You may indeed identify the generators in the way you did. However, the Lie algebras and Lie groups are different because – as quickly said by Qmechanic – you must use different reality conditions for the coefficients.

A general matrix in the $SU(2)$ group is written as $$ M = \exp[ i( \alpha J_+ + \bar\alpha J_- + \gamma J_0 )] $$ where $\alpha\in {\mathbb C}$ and $\gamma\in {\mathbb R}$ while the general matrix in $SU(1,1)$ is given by $$ M' = \exp [ i( \alpha_+ J_+ + \alpha_- J_- + \beta J_0 ] $$ where $\alpha_+,\alpha_-,\beta\in {\mathbb R}$ are three different real numbers.

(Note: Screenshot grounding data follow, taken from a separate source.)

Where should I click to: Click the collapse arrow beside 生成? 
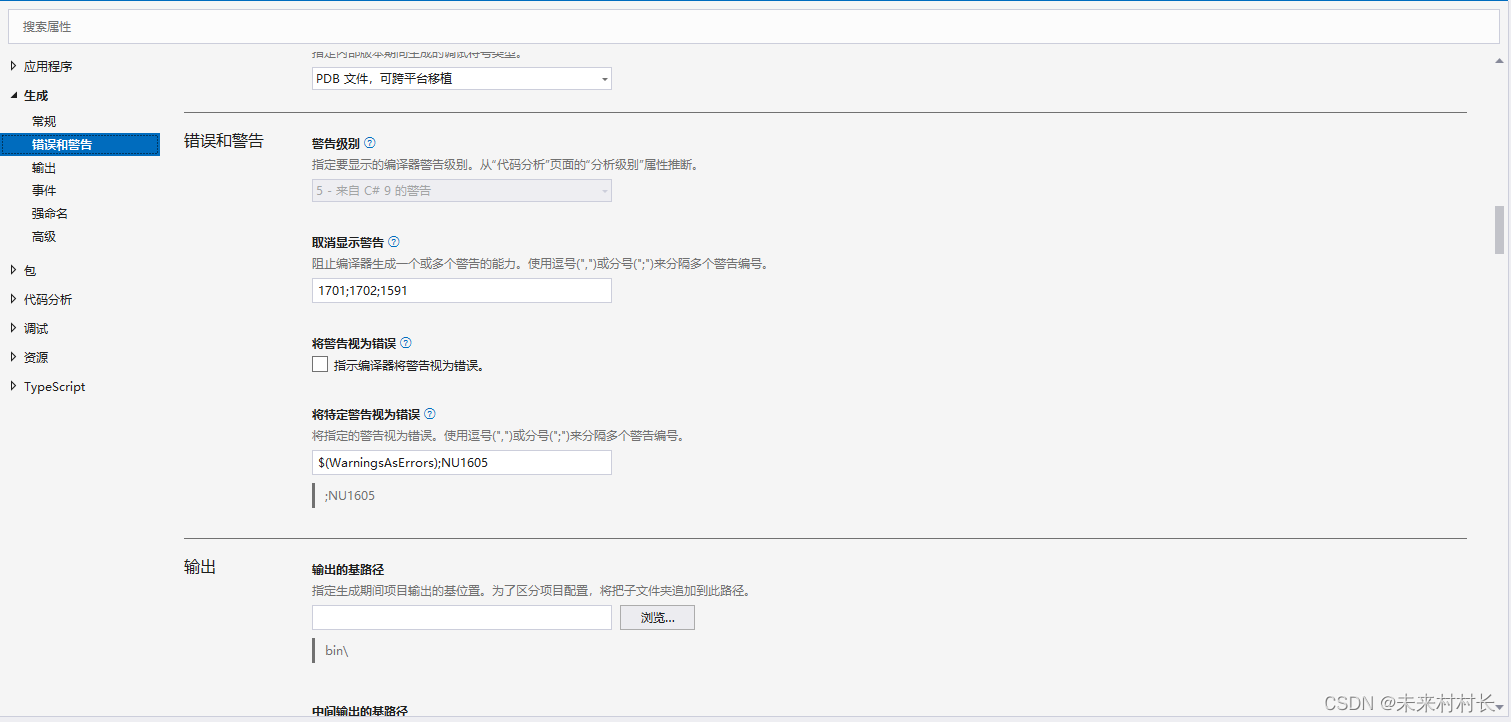tap(12, 95)

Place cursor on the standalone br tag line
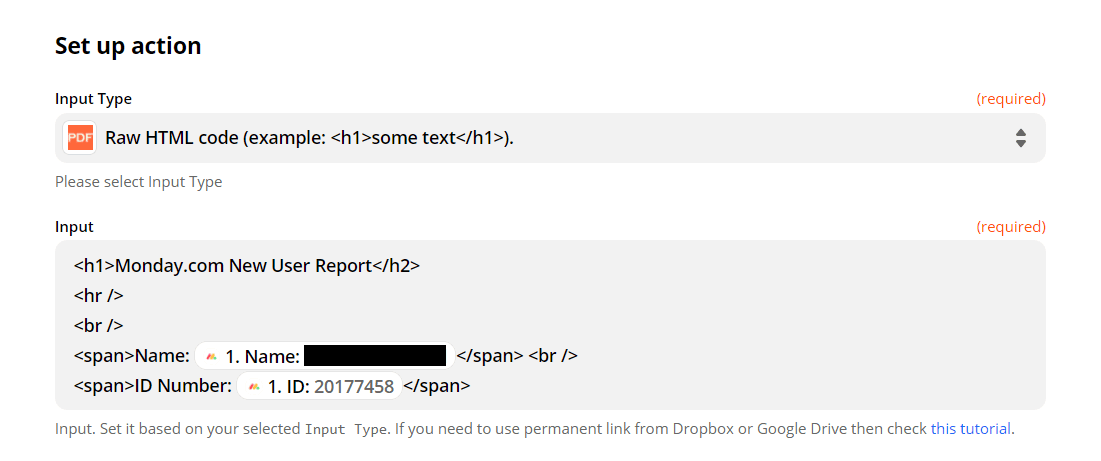pos(98,326)
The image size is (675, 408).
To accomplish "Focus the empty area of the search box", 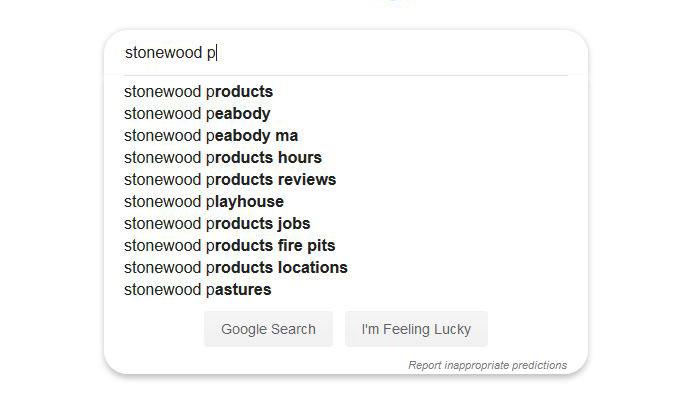I will [400, 53].
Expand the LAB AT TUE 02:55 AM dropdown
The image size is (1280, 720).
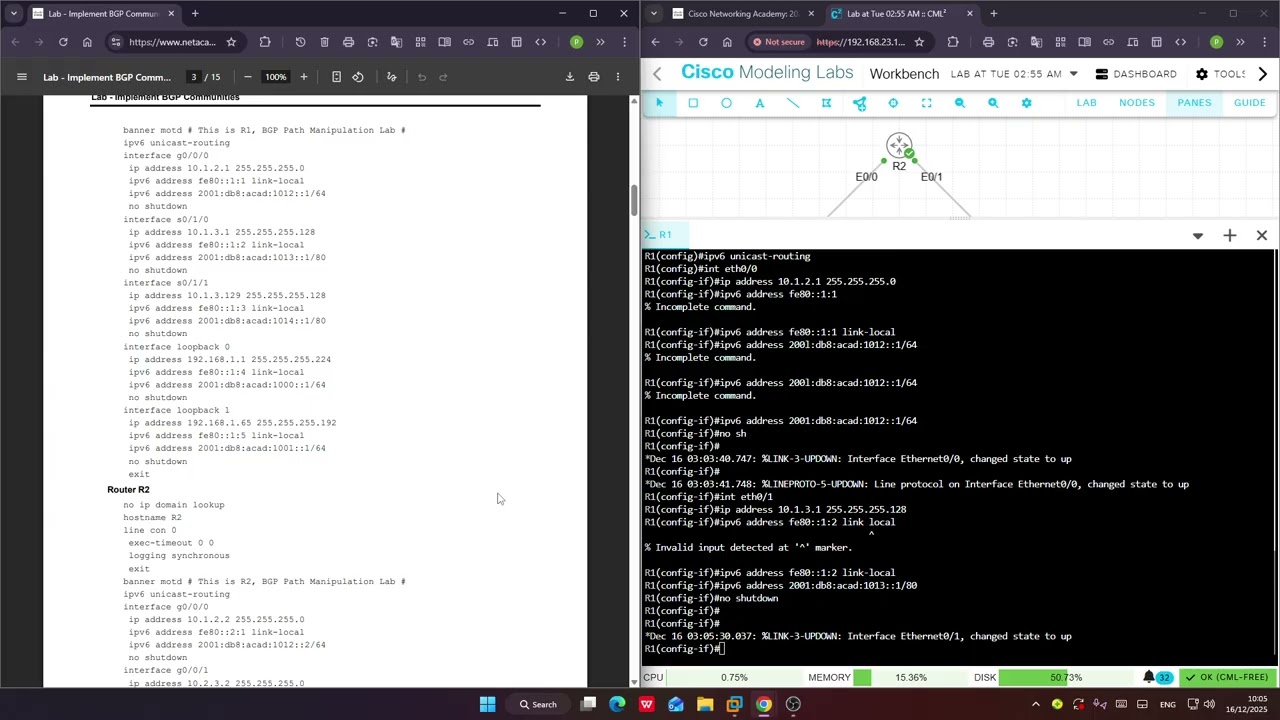click(1074, 74)
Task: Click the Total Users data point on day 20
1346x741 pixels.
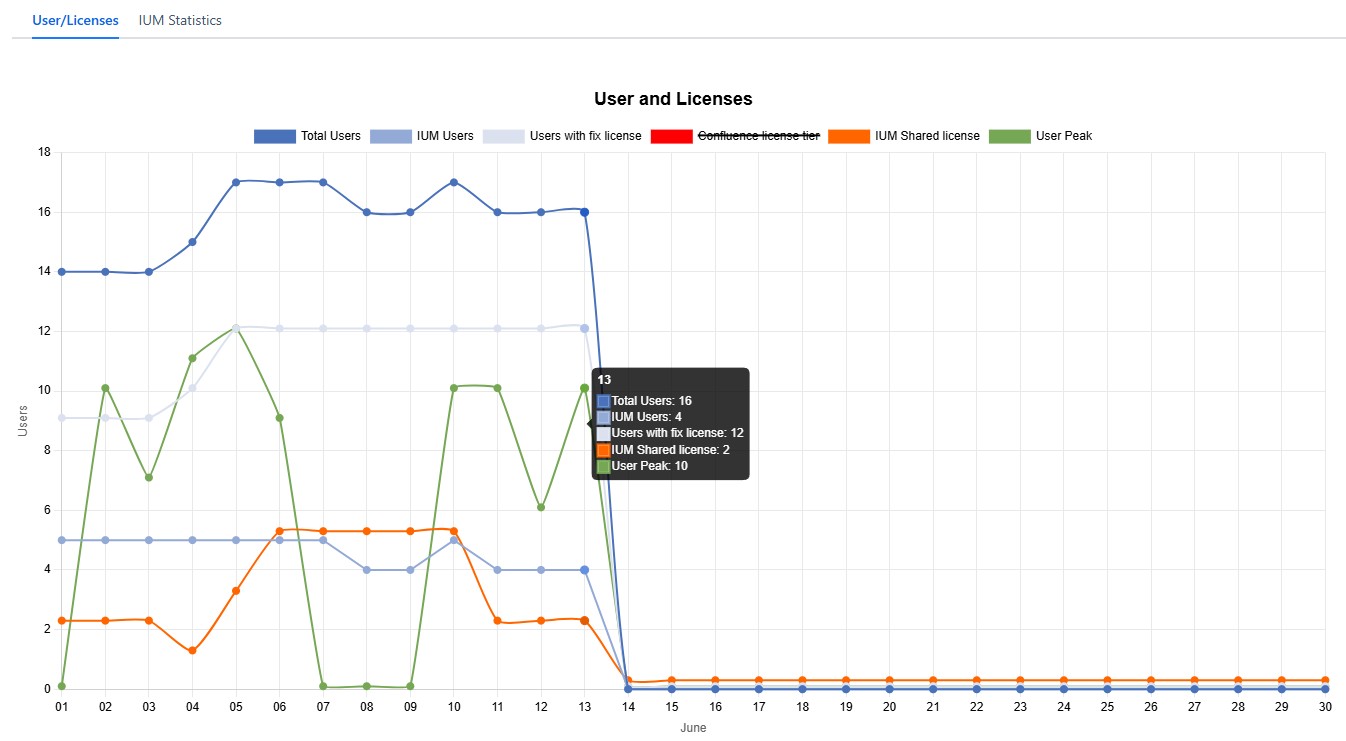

To summarize, for $SU(2)$, the coefficients in front of $J_\pm$ are complex numbers conjugate to each other, while for $SU(1,1)$, they are two independent real numbers. (And I apologize that I am not sure whether the $i$ should be omitted in the exponent of $SU(1,1)$ only according to your convention. Probably.)

If you allow all three coefficients in front of $J_\pm,J_0$ to be three independent complex numbers, you will obtain the complexification of the group. And as Qmechanic also wrote, the complexification of both $SU(2)$ and $SU(1,1)$ is indeed the same, namely $SL(2,{\mathbb C})$.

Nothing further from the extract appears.